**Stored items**
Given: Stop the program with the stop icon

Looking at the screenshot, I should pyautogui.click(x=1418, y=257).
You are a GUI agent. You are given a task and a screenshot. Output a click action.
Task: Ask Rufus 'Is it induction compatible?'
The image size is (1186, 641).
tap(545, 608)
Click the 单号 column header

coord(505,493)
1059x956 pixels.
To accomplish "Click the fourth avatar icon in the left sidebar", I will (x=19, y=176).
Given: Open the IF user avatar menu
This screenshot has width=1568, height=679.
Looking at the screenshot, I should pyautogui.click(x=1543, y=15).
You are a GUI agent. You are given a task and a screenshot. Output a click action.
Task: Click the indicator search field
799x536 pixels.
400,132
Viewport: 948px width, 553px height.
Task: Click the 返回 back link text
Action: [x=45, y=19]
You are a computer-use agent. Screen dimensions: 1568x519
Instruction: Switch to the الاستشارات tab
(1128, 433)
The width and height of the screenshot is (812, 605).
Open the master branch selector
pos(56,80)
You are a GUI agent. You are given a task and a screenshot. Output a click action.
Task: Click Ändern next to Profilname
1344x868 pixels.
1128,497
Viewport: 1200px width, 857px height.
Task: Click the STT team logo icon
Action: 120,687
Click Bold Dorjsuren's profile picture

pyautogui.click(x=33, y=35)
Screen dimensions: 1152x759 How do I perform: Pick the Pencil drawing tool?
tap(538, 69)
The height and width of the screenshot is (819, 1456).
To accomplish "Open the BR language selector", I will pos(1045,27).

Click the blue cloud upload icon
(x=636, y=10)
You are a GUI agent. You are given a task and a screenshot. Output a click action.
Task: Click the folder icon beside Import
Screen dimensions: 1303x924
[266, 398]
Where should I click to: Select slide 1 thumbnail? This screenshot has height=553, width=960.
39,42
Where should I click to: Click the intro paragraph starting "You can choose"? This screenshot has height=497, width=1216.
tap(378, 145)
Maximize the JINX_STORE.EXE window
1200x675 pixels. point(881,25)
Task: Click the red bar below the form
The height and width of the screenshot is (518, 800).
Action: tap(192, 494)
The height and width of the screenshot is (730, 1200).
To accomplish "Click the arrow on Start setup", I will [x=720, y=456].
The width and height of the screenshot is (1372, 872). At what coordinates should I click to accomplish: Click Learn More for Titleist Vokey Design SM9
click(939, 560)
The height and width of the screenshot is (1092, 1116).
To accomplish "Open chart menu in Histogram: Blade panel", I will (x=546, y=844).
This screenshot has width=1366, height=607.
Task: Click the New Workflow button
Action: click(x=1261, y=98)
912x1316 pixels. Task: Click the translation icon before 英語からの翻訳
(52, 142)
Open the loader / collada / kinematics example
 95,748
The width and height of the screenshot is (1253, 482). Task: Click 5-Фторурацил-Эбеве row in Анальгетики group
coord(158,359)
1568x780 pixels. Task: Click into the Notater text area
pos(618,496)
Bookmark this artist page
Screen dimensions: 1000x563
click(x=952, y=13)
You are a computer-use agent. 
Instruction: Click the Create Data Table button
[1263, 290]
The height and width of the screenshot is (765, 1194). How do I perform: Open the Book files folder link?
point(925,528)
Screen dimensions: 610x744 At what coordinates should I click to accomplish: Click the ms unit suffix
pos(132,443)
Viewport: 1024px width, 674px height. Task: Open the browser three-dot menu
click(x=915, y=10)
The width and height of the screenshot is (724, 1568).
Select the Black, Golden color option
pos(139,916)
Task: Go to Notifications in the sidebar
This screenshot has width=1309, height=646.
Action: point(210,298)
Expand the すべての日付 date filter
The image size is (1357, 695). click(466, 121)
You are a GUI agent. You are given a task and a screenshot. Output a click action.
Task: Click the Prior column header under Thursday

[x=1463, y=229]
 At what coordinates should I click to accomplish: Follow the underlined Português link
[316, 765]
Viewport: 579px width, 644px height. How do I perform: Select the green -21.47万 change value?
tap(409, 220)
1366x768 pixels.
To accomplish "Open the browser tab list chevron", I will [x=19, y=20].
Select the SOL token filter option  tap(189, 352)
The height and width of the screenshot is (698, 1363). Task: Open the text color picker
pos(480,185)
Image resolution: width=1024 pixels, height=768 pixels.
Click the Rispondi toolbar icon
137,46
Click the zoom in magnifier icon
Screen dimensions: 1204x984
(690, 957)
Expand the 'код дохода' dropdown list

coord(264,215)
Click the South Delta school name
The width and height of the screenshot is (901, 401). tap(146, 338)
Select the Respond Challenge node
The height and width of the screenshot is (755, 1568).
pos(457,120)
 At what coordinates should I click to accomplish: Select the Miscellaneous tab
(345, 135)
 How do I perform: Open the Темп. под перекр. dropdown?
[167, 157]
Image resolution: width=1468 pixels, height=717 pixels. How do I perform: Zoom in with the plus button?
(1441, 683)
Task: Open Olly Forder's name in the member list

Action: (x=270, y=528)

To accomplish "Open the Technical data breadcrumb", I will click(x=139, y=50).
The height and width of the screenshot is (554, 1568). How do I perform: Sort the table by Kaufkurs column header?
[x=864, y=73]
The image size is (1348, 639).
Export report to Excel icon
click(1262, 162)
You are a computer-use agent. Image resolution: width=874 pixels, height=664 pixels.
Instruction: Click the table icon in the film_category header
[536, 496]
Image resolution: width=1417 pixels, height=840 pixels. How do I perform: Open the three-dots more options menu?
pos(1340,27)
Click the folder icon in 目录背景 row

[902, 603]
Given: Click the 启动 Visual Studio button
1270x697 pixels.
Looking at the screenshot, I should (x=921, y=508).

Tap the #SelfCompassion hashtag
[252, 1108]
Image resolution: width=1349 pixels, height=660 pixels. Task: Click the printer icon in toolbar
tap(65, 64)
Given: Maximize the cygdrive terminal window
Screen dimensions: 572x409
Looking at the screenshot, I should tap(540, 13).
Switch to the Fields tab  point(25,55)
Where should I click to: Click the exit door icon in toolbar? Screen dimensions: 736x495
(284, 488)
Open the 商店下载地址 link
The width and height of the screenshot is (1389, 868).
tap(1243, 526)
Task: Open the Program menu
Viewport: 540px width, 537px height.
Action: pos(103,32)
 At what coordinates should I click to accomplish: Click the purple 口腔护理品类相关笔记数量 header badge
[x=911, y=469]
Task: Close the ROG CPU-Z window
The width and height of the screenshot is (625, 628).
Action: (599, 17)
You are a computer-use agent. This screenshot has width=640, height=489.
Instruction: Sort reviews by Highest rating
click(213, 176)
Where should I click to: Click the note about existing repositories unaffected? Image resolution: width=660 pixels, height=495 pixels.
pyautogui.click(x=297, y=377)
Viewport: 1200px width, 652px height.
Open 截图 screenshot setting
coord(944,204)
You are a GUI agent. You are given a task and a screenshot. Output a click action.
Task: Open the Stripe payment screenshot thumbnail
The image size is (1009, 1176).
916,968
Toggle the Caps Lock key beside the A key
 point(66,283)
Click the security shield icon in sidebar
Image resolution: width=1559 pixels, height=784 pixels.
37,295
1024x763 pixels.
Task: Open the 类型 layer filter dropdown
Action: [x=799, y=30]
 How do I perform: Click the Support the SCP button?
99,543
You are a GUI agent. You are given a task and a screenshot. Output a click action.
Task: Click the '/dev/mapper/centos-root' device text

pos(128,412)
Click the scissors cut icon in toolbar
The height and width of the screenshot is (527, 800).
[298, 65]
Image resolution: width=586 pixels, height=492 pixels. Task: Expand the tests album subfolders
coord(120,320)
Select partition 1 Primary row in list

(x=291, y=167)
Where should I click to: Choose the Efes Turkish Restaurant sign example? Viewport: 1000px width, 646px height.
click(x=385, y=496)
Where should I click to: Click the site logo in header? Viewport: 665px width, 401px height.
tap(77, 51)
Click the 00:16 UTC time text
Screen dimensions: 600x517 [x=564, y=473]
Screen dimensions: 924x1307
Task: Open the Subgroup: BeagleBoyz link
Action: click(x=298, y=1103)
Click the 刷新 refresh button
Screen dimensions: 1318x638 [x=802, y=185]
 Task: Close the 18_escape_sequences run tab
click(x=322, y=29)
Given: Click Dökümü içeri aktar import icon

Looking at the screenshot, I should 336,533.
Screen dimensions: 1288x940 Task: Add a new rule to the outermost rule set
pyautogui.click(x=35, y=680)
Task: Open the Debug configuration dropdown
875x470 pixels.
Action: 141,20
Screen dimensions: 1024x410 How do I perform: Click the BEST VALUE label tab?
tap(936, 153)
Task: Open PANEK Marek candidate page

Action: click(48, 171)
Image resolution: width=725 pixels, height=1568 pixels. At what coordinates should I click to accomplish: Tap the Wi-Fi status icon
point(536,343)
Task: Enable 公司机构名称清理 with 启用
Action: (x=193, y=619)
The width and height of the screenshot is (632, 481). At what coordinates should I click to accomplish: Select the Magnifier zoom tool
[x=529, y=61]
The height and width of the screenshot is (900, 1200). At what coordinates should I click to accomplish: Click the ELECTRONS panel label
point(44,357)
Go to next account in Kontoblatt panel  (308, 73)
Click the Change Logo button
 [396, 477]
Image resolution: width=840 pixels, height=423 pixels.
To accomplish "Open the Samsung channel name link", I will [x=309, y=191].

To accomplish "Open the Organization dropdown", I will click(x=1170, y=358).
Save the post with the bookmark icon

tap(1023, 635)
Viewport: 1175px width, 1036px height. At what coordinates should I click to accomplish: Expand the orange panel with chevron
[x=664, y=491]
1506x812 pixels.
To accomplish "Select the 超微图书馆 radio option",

**THE TASK**
Tell how many lines above contain the word "avatar". Give the number alone.

**YOUR SOLUTION**
2